The scientists found that the increasing openness across the landscape had led to a significant decrease in zebra kills across the landscape. Making the best out of a bad situation, lions have adapted by shifting their diets from zebras to African buffalo, which though equally vulnerable to lion predation in the invaded areas, are larger, hang out in groups, and more difficult to kill.
“Although the invasion of big-headed ants has shaped the spatial distribution of zebra kills, and the frequency of zebra kills has declined over time, prey switching by lions to more formidable prey seems to have thus far prevented any cascading effects on lion numbers,” the researchers concluded.
Although the overall lion population has remained stable, the scientists say as big-headed ants advance across the landscape, it is yet not clear if this may further jeopardise populations of lions — a species already on the brink of endangerment.
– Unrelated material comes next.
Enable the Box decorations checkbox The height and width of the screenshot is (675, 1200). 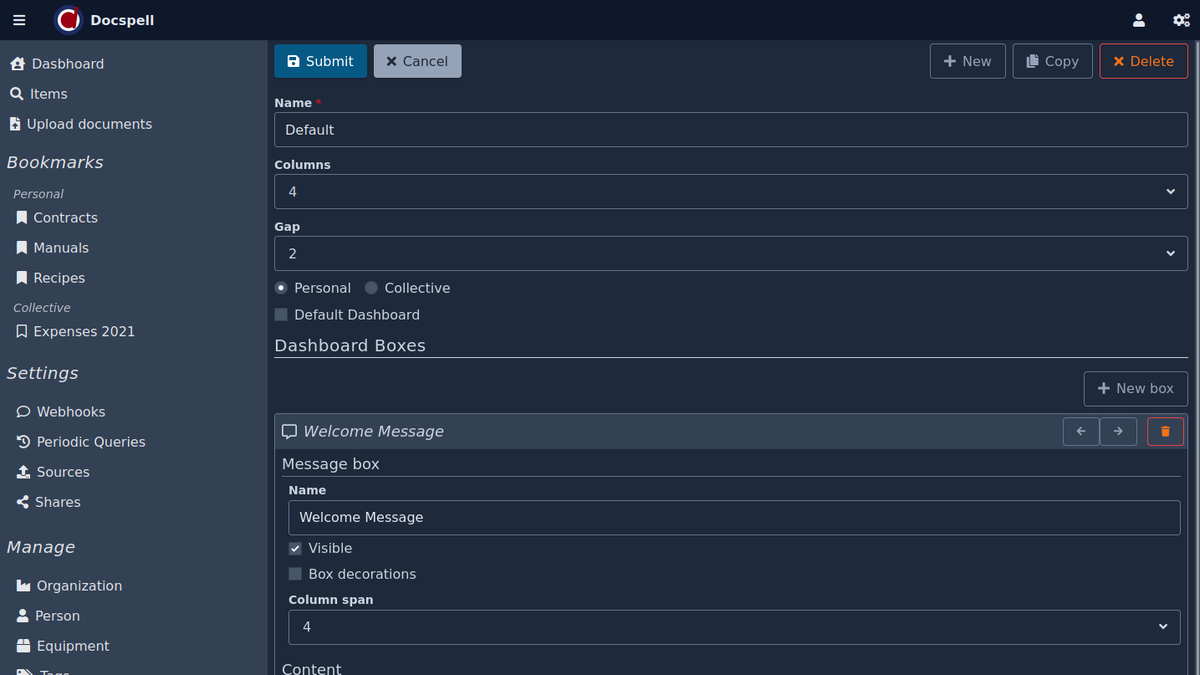pyautogui.click(x=295, y=574)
Palmer notes the importance of understanding the cascading effects of the ant invasion on the ecosystem. The disruption caused by these seemingly insignificant ants underscores the delicate balance of nature, demonstrating that even minor changes can have far-reaching consequences.
“These ants are everywhere, especially in the tropics and subtropics. You can find them in your backyard, and it is people who are moving them around,” Palmer said.
“We are working with land managers to investigate interventions, including temporarily fencing out large herbivores, to minimise the impact of ant invaders on tree populations.”
The scientists say as they grapple with the intricate relationships within ecosystems, finding solutions to mitigate the impact of invasive species becomes crucial for the preservation of iconic landscapes and their inhabitants.